The other big difference between the LiMo Platform and Android is that the LiMo Platform is purely a middleware platform, so it does not include the user experience layer that goes above the middleware, Gillis said.

“This is central to our strategy,” he said. “Philosophically, we believe it’s much more appropriate for individual operators and handset makers to control the technology that shapes the user experience, while it’s extremely valuable for the industry to work together to deliver the underlying technology.”

Tale of Two Platforms

Given the existence of two competing platforms, it remains to be seen how much confusion will result — if any.

“Google’s arrival into the mobile industry is extremely recent, and I’m sure there will be a number of further iterations of Google’s approach to the industry before they get settled on a format,” Gillis said. “But my observation at this stage is that Google can probably make much faster progress by minimizing business model conflict with operators and handset makers.

“If they really want to offer just a monolithic software stack, it probably makes it harder for their offering to be adopted by makers and operators,” Gillis noted. “But if they chose to deploy their user experience technology onto a middleware platform that is widely accepted, they could probably make much more progress.”

Early Battle

Increased competition and more choices among platforms will be a good thing, but “at a high level, I’m both encouraged and a little bit concerned at the same time about mobile Linux,” Bill Hughes, a principal analyst with In-Stat, told LinuxInsider.

“I’m concerned that the competition will cloud the real benefit of Linux being open,” Hughes explained. “If an application written for Linux A doesn’t work seamlessly with one written for Linux B, it’s deriving very different benefits from what users expect from Linux.
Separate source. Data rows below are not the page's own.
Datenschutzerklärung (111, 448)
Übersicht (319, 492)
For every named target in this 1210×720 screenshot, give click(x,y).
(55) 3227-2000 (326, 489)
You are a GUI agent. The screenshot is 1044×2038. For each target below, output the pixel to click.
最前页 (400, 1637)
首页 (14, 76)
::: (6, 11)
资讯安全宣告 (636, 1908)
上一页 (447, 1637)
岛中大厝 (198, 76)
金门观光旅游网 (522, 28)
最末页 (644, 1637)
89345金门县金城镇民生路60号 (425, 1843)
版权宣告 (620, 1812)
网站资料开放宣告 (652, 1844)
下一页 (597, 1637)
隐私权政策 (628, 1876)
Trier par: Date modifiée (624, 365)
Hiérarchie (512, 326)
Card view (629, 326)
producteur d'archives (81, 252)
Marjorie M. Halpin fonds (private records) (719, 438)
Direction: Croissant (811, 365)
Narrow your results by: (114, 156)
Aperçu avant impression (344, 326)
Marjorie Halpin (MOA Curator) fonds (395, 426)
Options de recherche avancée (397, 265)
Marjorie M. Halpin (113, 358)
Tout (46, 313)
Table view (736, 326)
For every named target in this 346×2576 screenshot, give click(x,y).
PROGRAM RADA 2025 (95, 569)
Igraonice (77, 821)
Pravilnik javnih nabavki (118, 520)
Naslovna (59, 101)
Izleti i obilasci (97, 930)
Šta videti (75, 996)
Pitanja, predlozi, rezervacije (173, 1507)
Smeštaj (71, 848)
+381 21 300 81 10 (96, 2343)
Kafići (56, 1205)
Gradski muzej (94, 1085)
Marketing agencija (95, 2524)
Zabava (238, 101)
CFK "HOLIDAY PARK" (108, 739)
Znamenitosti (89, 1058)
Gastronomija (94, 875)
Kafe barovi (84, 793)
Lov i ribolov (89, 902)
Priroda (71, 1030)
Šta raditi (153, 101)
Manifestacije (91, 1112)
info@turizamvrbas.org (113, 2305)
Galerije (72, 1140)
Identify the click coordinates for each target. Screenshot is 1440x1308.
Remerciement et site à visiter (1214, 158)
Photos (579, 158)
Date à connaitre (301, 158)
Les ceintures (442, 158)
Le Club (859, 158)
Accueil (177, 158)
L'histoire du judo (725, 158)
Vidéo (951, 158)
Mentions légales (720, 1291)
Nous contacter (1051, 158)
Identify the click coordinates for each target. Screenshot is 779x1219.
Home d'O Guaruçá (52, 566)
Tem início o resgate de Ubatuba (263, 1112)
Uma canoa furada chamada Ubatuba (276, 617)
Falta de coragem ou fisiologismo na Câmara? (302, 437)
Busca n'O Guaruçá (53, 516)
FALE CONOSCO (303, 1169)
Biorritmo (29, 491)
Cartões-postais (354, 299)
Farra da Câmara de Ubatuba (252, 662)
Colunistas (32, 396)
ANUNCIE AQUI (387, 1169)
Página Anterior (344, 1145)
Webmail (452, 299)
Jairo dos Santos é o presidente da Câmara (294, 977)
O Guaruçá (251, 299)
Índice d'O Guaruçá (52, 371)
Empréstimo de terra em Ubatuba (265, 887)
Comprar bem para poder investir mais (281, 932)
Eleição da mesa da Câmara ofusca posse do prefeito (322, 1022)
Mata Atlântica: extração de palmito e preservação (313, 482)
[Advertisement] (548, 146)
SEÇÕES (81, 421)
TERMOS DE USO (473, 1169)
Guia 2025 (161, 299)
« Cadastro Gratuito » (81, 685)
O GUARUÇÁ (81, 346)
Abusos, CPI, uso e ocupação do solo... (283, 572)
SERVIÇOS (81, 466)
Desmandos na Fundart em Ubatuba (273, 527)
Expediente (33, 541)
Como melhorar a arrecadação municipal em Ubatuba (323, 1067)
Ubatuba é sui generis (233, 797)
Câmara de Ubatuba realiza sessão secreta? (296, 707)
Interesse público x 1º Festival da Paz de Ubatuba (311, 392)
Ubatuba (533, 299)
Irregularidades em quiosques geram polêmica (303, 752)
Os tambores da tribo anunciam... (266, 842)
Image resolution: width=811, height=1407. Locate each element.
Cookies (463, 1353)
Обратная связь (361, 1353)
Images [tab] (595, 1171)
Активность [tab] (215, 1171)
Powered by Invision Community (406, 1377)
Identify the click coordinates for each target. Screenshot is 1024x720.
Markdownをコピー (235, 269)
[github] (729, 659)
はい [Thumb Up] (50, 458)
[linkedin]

I hope the competition remains at a high level, and that it’s healthy spirited competition.”

The “battle,” if it can be called that, between Android and the LiMo Platform will not be one that directly involves consumers, Chris Hazelton, senior analyst for mobile device technology and trends with IDC Research, pointed out.

“There will be some head-to-head in that those at the device vendor and carrier levels will need to decide between the two, but there won’t really be an opportunity for consumers to distinguish,” Hazelton told LinuxInsider. “The battle is going to take place before the phones even come out.”